# Teeny Tiny - My 3rd build Elmer's tiny at 1/2 scale



## 90LX_Notch (Mar 26, 2009)

I completed my third build today. It was a very frustrating build. Drilling tiny holes on 15" 1/2 hp drillpress without an x-y table is not very fun (snapped a few bits). Amongst the many lessons learned during this build I learned that I need a milling machine.

Now that it's done and runs, I have to say the little [email protected]#$%[email protected] brings me great satisfaction. ;D In the end this has been a great experience.

Thanks HMEM,

Bob

edit - 3/27/09 - Added pictures with original "Tiny"


[ame]http://www.youtube.com/watch?v=01XnDxemuCM[/ame]


----------



## speakerme (Mar 26, 2009)

Wow, Nice Job,

That one is a little screamer!

By all means get yourself a milling machine!

Best Wishes


Chuck M


----------



## Shopguy (Mar 26, 2009)

Congratulations :bow:
Having built a full scale Tiny myself, I can well imagine some of the problems you ran into building to half scale. Good going. Yes, get a milling machine by all means.

++++

» **Aim**: Reproduce word for word the stretch of the half-scale Tiny engine thread from "## 90LX_Notch (Mar" through "a milling machine.".

» **Information provided**:
++++

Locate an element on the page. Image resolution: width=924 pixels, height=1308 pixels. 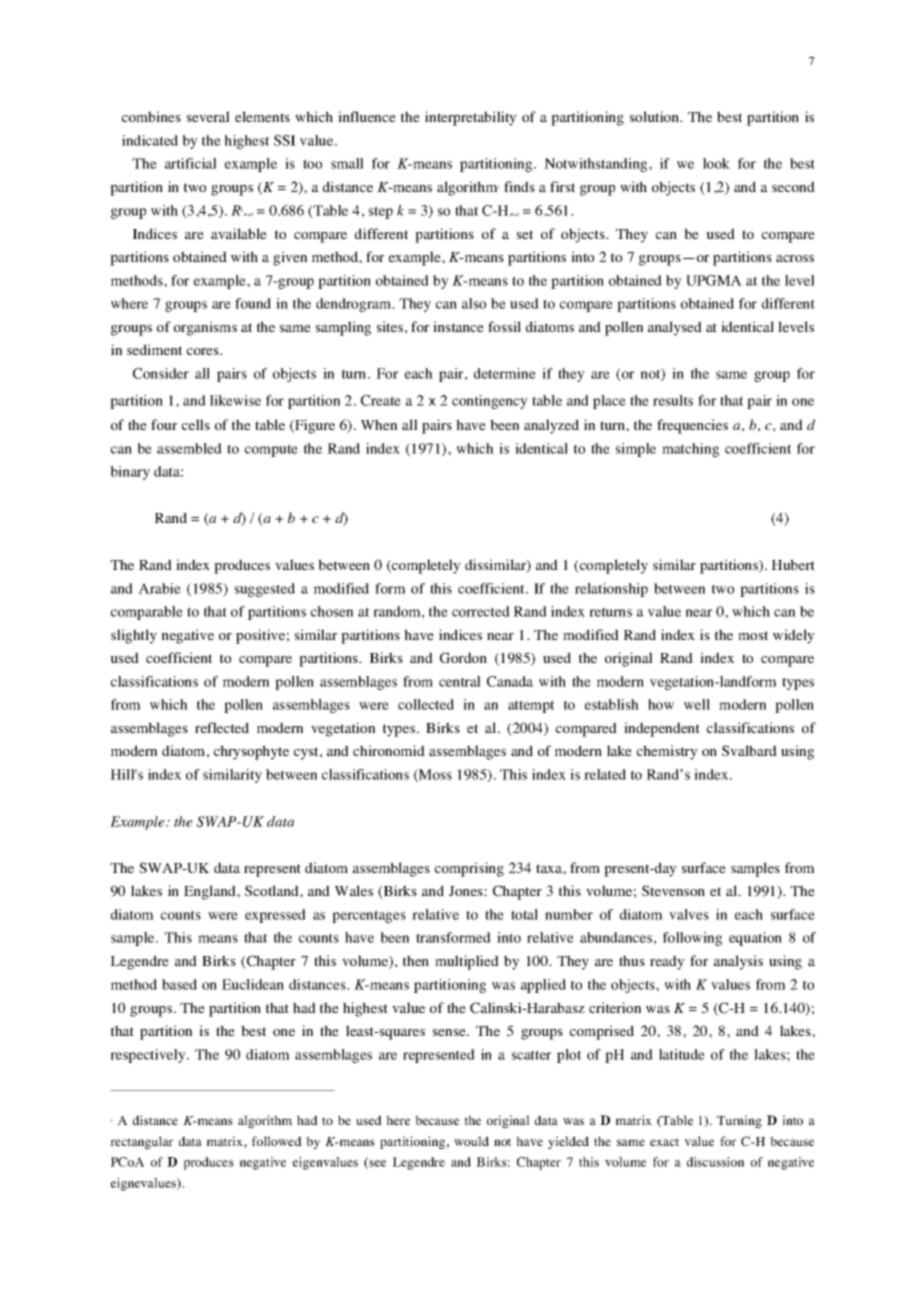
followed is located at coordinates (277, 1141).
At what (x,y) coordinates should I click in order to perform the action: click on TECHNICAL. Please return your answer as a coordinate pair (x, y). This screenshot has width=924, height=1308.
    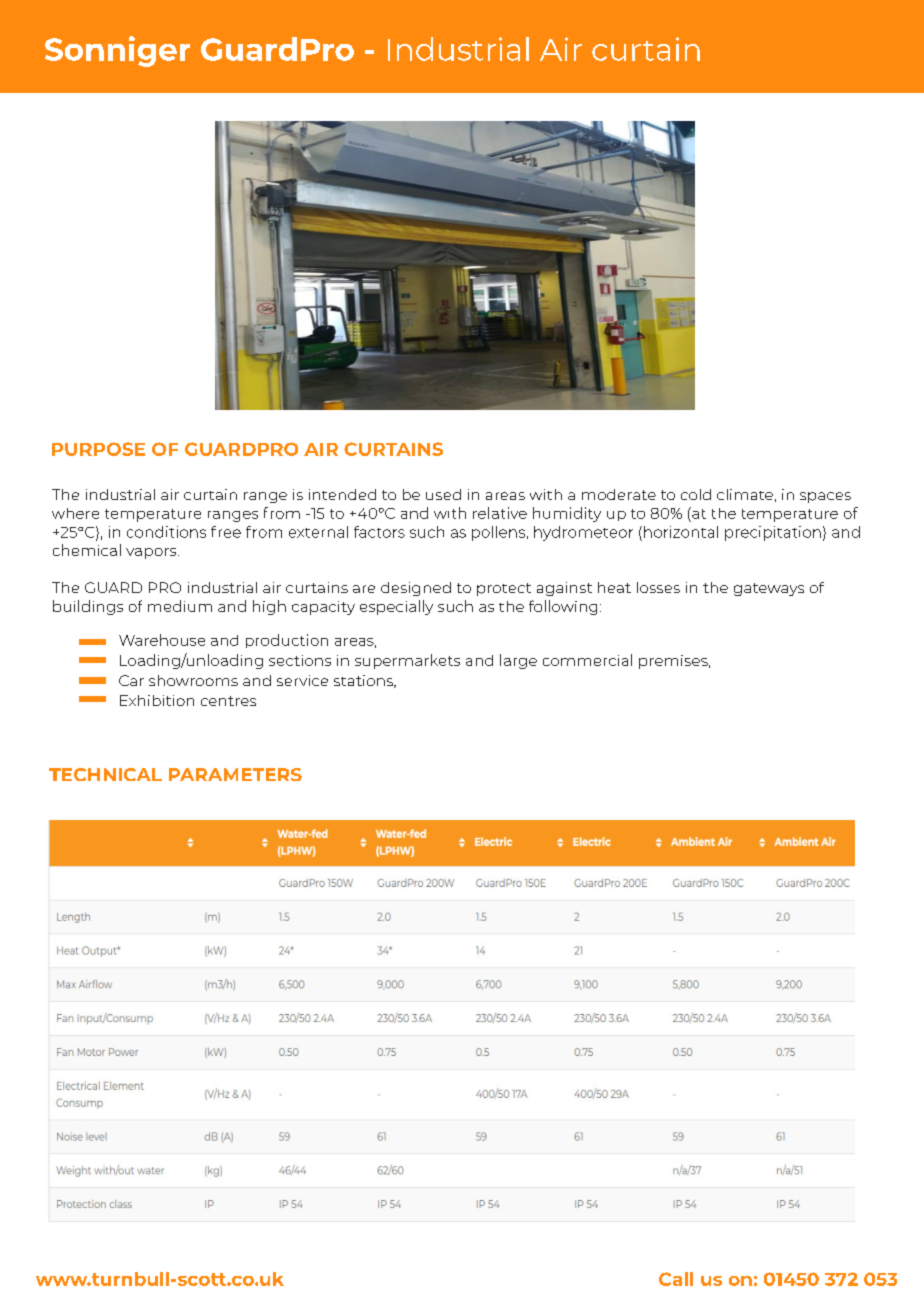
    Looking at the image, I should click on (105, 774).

++++

» **Finished task**:
## 90LX_Notch (Mar 26, 2009)

I completed my third build today. It was a very frustrating build. Drilling tiny holes on 15" 1/2 hp drillpress without an x-y table is not very fun (snapped a few bits). Amongst the many lessons learned during this build I learned that I need a milling machine.